Kafka Policy Enforcement: Code Over Docs

Kafka policies in Confluence are suggestions. CEL-based enforcement at the API layer prevents bad configs before they reach production.

Stéphane DerosiauxStéphane Derosiaux · January 21, 2026 ·
Kafka Policy Enforcement: Code Over Docs

Documented policies don't prevent violations. Enforced policies do.

Most organizations have Kafka governance policies: topics must follow naming conventions, retention must stay within bounds, replication factor must be 3 in production. These policies exist in Confluence, get mentioned in code reviews, and are sometimes followed.

The problem isn't that policies are wrong. It's that enforcement depends on human memory and discipline.
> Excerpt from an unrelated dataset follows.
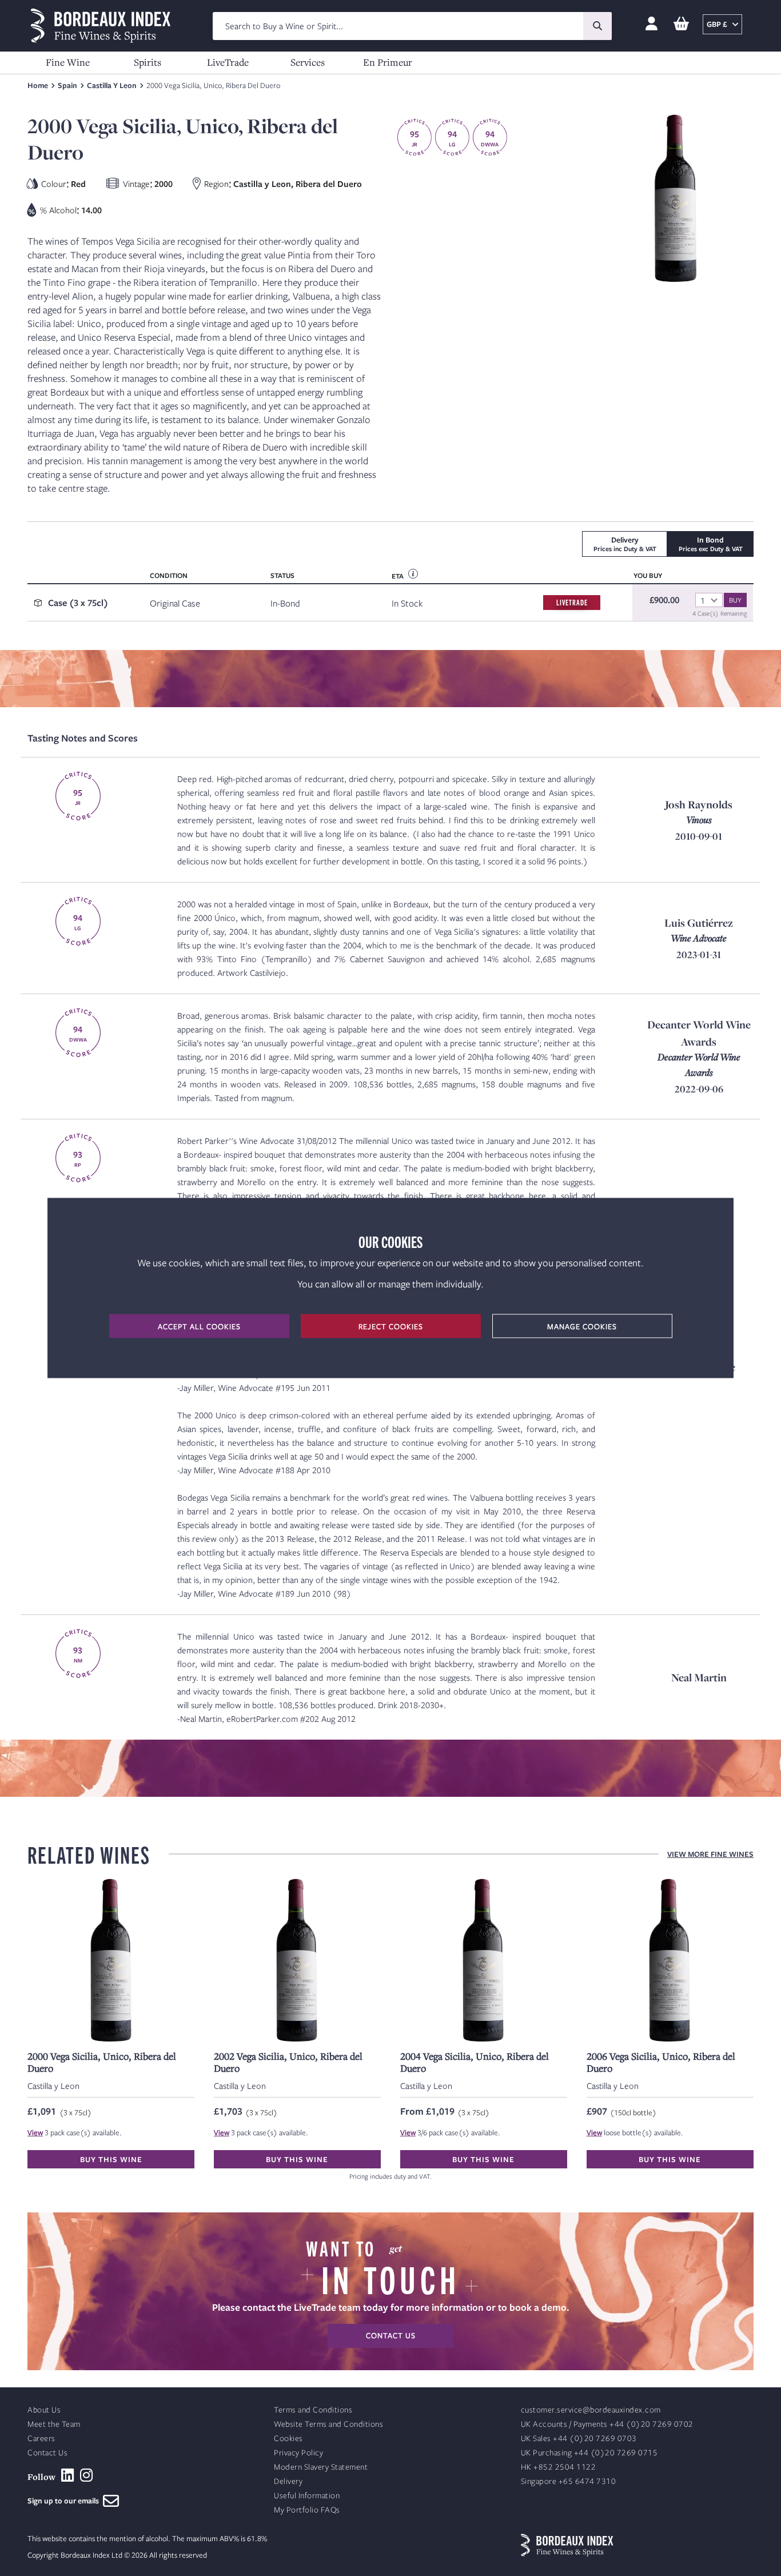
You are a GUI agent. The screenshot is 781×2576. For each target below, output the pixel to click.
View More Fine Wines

When creating a topic at 4 PM on Friday to fix a production issue, engineers forget to check the wiki for naming conventions. Code reviewers miss configuration mistakes. Policies document what should happen; enforcement makes it impossible for violations to reach production.

Real policy enforcement means: the platform rejects topic creation requests with invalid names, denies retention policies outside acceptable ranges, and prevents replication factor 1 in production—before these configurations touch Kafka. If governance requires remembering and manually validating policies, failures are inevitable.

The Policy Enforcement Problem

Policy enforcement fails at scale for three reasons: policy sprawl (too many rules to remember), policy drift (documented policies diverge from reality), and lack of automation (validation requires manual review).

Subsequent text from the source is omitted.